I suggested we call ourselves the Harpies, thinking it meant a group of naughty talky women. Some asked, "What is a Harpy?" I said, knowingly, "Look it up!" (I was the one who needed to look it up; later, I discovered that a Harpie actually is an avenging/and, or a helpful spirit that likes to work alone. So, because of my mistake, we are misnamed.
But here is the crux of Nora and the Harpies.
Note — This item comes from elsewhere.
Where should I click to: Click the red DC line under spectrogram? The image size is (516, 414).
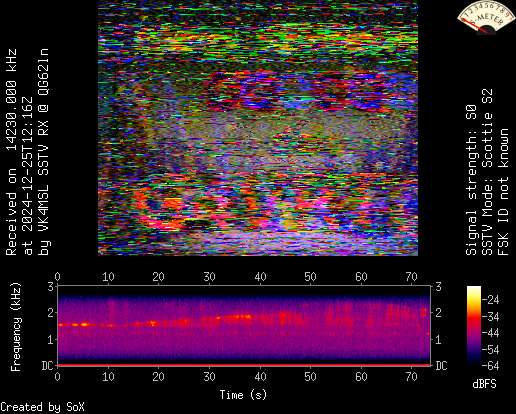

After a meeting in 2010, she sent us "The Minutes (abridged) of the Harpies lunch." It goes like this: "Read Norris Church Mailer's book...See Roman Polanski movie...Go to Ylang23.com for jewelry...lose five pounds before having plastic surgery...Vanity Fair is a very good magazine...Beth Kseniak needs an assistant...Do not go to Sicily in August...Do not open windows while standing on chairs...Have electrolysis to remove hairs on your body...But you won't need it after the age of 64...Eat ginger cookie...Maurie Perl, thank you for a wonderful lunch."
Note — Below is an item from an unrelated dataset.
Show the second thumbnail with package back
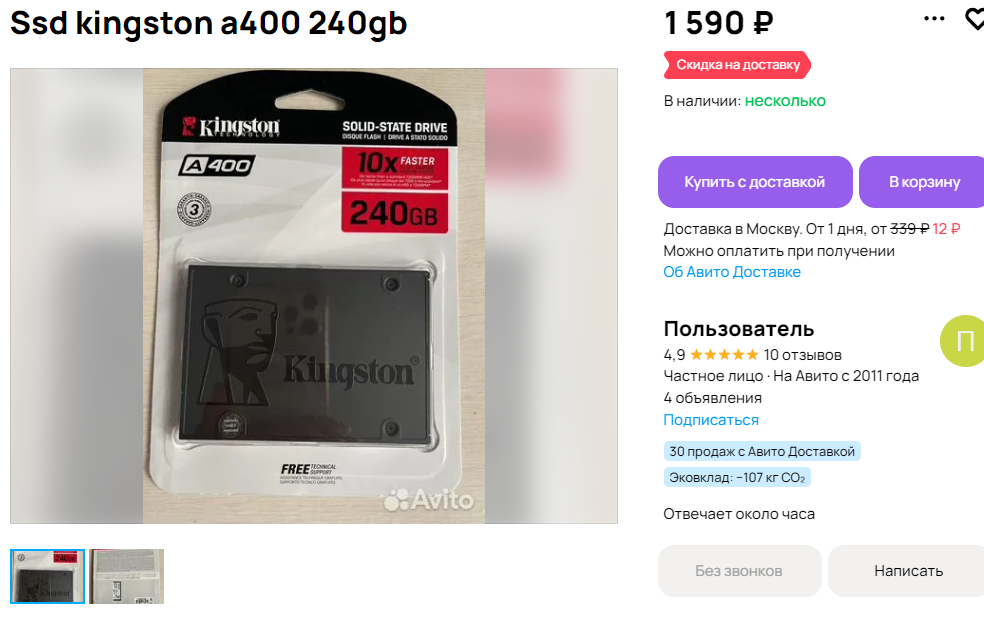The width and height of the screenshot is (984, 635). click(126, 576)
So that day, as usual, Peggy Siegal told us about where to buy jewelry...Norris Mailer was still alive...We noted our fave, Vanity Fair...I was in a cast from falling backwards off a chair...ABC's Cynthia McFadden would find Beth a willing helper...Maybe the Roman Polanski 'movie' was Sheila Nevins' HBO documentary...Someone had been to Sicily in August and knew better... And we always talked about plastic surgery at every Harpies get-together and who had had it? (None of us, of course.)
Nora became everyone's favorite of all the Harpies and, as has been pointed out, she did not vie for attention. When she spoke, everybody else shut up. We knew when we had met our match.
So long, girlfriend, have a good rest! I'll be writing about you and thinking about you for the rest of my days.
"Man is that woman earnest!" That was Lynette Rice in last week's issue of Entertainment Weekly commenting on the now-infamousousting of Ann Curry from "Today." And this was before the terrible moment came, live on TV, when Curry bade goodbye to her audience in one of the worst put-together "tributes" to a long-standing member of any team, anywhere.
Miss Rice has a point. Ann Curry is earnest, serious, given to deep questions. Empathetic to the nth degree. She doesn't have a wacky sense of humor. Maybe she doesn't find reporting news to be a funny business. (Guess what, it isn't. Or at least it maybe shouldn't be.) NBC had its tattered hat handed to it, in the wake of Curry's body being thrown under the bus. Public humiliation is a terrible thing, possibly the worst thing.
But let's not sob too deeply for Miss Curry. She is wealthy, she has incredible name recognition. Right now she has the sympathy of thousands if not millions of people. As Deborah Norville--another "Today Show" woman unceremoniously dismissed from her duties--noted: " Just as an earthquake forces you to check the foundation of your home, having my own career shatter forced me to re-evaluate everything...I survived, even thrived, and so will Ann."
"And she won't have to get up at four in the morning anymore."